» **Task requirements**
Each line below that holds the word "highlighted" counts once; state the total number of such lines and nothing else.

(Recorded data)
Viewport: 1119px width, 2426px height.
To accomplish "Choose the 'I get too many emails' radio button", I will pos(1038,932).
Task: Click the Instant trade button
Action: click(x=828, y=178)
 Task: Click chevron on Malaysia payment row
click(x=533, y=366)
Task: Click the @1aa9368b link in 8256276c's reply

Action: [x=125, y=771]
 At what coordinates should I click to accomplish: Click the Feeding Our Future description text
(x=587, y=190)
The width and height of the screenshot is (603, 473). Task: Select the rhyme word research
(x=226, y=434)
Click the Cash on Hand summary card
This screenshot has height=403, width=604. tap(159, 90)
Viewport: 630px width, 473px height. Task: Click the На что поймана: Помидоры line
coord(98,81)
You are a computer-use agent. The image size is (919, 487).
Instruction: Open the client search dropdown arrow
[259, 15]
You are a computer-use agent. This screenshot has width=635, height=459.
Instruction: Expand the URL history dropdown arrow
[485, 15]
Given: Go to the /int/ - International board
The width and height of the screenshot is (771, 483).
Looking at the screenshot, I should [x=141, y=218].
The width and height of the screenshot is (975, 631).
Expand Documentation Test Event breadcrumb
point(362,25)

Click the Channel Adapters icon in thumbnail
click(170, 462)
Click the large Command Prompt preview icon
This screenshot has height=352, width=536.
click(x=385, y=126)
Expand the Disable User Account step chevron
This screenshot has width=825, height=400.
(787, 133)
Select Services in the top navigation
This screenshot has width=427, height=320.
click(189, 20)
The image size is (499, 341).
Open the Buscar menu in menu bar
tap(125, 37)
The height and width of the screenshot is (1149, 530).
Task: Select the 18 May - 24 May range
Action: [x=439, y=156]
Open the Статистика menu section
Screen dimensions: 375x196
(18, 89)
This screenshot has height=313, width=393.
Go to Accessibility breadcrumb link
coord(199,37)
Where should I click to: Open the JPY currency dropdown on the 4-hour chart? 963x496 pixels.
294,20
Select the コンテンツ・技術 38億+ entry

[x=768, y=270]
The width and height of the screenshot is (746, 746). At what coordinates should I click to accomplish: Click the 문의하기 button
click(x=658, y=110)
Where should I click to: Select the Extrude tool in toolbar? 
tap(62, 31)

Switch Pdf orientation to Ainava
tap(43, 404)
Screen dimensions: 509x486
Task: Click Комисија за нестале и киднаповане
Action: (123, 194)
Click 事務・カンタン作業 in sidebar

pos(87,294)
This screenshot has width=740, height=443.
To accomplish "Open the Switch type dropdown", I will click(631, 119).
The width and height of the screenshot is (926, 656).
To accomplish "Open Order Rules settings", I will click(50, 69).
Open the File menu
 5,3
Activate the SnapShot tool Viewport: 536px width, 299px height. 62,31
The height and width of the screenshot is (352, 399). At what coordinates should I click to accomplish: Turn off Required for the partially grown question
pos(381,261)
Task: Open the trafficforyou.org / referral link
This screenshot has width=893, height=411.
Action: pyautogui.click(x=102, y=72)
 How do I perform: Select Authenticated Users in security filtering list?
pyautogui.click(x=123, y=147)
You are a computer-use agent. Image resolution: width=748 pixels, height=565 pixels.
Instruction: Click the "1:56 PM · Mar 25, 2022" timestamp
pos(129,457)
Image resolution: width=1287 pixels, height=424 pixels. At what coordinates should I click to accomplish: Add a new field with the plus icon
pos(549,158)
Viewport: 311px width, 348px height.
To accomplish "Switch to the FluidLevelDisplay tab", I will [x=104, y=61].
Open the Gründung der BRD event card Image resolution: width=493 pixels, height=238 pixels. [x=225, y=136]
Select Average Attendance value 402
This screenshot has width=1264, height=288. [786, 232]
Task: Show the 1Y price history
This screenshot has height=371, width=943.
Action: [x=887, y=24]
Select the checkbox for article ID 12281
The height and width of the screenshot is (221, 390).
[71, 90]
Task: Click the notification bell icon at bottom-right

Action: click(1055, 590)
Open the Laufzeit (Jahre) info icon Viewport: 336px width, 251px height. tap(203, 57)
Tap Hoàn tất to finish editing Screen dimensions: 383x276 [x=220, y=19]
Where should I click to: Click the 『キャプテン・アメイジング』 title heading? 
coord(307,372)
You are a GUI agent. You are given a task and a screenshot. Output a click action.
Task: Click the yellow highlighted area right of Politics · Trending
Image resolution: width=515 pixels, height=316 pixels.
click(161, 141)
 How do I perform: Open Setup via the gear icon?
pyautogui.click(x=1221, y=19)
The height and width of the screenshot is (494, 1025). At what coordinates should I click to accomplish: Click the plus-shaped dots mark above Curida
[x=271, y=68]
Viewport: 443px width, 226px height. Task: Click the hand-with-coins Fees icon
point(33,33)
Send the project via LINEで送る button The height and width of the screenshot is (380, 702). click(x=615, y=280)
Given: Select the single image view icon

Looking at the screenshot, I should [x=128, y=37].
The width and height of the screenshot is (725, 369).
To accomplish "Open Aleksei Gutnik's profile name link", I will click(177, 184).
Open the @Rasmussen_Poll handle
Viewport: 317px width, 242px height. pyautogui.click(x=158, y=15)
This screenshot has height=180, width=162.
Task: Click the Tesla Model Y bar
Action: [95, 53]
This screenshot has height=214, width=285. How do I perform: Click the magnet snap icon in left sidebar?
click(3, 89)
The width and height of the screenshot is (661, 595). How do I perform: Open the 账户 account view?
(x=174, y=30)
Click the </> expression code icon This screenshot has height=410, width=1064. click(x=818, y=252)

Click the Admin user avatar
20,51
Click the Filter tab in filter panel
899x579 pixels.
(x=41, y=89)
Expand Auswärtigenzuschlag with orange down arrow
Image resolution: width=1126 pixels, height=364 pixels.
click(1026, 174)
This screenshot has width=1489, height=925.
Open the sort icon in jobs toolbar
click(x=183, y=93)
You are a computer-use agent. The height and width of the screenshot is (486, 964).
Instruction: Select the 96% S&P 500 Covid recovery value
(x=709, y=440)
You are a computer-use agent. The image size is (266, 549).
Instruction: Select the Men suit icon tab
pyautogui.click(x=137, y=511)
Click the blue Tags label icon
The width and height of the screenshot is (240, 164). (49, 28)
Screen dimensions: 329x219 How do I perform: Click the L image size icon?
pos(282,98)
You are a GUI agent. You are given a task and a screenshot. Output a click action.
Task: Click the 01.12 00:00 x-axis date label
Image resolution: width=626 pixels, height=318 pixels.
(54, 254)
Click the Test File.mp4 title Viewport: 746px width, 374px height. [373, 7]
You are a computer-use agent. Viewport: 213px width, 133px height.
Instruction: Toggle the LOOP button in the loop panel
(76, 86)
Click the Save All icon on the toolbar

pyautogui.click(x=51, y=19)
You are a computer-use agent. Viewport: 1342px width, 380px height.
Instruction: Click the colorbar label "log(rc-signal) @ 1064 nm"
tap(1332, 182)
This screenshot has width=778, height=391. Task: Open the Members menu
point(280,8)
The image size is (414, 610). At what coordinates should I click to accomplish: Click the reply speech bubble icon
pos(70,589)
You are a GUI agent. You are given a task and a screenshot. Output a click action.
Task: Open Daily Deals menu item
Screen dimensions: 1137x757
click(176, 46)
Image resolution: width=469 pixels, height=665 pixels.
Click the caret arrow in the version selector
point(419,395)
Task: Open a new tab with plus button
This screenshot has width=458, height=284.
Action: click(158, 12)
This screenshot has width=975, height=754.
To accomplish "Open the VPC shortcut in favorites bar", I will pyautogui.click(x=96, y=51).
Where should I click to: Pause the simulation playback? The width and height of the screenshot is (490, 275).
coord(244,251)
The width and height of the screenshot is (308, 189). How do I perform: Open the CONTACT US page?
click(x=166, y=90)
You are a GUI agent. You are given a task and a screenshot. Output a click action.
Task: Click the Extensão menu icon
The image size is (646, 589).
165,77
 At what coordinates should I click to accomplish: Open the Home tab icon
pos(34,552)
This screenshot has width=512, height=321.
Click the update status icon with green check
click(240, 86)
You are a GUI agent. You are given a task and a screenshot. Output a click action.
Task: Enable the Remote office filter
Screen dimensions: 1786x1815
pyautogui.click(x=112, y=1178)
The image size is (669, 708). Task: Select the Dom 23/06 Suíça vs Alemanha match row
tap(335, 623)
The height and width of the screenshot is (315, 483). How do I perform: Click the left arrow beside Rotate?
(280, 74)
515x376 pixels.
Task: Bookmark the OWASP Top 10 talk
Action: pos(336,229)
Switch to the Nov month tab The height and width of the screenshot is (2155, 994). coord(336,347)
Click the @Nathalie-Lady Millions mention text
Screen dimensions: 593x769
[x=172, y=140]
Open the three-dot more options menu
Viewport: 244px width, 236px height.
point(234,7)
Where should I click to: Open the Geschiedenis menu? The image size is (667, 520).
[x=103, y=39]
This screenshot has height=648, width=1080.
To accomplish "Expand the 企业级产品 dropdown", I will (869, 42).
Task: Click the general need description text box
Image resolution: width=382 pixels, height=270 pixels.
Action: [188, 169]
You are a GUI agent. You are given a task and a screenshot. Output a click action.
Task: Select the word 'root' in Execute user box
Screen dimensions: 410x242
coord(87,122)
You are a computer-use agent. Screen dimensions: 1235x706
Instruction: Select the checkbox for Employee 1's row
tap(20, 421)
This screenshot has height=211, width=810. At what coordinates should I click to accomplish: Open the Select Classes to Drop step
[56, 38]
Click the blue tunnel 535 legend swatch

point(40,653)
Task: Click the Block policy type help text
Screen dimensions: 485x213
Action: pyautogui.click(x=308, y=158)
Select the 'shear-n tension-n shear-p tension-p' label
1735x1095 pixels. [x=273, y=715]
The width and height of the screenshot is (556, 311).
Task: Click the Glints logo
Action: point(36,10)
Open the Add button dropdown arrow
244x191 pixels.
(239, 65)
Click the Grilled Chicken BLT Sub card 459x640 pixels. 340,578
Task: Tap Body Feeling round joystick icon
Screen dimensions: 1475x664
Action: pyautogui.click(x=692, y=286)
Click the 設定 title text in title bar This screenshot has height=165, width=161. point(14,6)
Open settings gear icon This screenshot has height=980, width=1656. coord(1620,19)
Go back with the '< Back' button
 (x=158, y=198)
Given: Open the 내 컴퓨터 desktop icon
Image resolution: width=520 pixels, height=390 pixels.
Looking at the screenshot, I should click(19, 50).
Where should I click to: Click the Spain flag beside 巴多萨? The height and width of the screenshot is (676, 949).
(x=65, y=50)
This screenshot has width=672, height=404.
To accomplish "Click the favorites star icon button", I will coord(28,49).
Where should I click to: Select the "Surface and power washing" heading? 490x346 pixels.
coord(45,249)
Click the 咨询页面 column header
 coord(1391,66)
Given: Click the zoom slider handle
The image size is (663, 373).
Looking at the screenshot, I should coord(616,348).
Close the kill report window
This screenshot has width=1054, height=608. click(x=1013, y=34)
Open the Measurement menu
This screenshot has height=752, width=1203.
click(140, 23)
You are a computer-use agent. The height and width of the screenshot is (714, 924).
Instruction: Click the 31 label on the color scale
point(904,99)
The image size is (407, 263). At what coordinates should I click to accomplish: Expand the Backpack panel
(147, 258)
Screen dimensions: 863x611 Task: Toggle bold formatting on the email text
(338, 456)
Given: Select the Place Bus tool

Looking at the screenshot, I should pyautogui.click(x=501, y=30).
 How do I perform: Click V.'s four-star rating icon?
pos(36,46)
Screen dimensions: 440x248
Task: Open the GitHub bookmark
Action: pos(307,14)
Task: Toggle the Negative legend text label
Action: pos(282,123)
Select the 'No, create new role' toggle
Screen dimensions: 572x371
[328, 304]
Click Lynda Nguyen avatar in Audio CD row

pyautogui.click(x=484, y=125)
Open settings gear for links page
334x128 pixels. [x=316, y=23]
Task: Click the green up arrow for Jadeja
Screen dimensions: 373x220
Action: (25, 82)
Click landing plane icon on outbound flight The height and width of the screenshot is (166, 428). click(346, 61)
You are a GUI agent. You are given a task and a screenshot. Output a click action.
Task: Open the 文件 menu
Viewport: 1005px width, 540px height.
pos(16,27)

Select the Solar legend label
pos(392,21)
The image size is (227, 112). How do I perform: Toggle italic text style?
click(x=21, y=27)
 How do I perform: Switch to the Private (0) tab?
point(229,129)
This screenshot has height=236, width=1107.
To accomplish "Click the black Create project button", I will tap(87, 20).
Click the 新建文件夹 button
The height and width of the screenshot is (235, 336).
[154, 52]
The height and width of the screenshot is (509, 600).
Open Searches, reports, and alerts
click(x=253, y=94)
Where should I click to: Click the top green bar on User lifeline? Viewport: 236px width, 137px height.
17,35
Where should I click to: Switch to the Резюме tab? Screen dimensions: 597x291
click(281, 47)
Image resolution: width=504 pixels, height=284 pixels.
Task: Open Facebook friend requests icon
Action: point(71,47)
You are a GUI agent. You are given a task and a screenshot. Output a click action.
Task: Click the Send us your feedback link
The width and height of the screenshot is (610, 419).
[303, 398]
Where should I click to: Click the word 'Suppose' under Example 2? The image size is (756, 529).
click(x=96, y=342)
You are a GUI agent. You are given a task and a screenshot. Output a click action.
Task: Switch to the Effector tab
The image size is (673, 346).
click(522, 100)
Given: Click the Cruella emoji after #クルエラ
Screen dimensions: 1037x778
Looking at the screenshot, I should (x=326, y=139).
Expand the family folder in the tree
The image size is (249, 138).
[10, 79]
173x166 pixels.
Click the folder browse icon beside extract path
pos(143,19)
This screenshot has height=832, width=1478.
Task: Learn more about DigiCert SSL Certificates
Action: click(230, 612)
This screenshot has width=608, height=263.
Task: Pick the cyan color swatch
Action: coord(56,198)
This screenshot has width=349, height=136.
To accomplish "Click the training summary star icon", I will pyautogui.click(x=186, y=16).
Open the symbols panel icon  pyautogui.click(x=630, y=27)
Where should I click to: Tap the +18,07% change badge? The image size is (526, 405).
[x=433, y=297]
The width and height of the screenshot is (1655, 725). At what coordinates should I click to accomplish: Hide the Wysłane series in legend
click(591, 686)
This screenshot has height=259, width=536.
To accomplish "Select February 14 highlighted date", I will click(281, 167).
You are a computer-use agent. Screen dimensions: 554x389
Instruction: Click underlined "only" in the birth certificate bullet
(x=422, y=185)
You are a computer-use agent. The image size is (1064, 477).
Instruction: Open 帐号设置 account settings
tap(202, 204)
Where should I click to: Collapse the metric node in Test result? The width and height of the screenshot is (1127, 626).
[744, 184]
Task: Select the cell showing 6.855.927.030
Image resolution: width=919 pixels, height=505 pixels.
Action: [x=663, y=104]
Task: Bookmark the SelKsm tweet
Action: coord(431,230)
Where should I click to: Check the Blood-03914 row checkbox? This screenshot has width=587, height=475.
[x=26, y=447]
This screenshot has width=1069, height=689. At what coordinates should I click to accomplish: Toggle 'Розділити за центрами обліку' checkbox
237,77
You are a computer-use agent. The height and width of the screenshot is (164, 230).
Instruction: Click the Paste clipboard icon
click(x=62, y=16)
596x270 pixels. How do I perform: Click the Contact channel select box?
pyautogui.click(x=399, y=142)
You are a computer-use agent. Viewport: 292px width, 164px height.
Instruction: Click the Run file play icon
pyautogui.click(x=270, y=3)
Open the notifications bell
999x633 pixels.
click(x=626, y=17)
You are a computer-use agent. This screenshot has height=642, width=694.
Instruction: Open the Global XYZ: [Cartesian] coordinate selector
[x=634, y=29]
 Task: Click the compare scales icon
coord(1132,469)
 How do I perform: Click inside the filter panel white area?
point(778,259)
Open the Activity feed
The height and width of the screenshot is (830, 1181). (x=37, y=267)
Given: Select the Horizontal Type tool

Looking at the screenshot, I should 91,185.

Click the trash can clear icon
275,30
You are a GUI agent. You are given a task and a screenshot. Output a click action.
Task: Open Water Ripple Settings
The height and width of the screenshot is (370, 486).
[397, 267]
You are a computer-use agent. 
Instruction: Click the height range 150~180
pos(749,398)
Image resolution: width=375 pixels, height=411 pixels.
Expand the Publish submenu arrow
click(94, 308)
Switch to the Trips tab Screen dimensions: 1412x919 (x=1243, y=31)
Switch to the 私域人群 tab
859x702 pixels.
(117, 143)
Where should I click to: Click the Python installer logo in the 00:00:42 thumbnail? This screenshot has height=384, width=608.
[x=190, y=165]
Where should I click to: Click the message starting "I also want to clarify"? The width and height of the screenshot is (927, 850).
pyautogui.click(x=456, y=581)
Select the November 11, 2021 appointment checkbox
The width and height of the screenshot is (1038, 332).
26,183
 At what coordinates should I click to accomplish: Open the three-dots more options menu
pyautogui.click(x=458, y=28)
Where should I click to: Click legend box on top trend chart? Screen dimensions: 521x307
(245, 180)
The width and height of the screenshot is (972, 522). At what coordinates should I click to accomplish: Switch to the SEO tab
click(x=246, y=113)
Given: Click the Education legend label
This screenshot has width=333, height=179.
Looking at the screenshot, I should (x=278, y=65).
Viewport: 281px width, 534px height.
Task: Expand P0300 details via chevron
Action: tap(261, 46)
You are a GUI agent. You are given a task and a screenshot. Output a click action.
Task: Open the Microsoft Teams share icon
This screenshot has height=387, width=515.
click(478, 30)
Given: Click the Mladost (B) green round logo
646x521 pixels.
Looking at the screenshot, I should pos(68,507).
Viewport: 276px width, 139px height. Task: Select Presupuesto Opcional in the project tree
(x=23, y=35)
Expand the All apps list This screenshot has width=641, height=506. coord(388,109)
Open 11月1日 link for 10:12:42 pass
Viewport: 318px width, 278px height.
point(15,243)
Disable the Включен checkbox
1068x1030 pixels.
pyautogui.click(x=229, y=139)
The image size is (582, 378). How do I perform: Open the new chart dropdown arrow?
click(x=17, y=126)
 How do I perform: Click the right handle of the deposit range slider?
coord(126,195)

» **Finished task**
2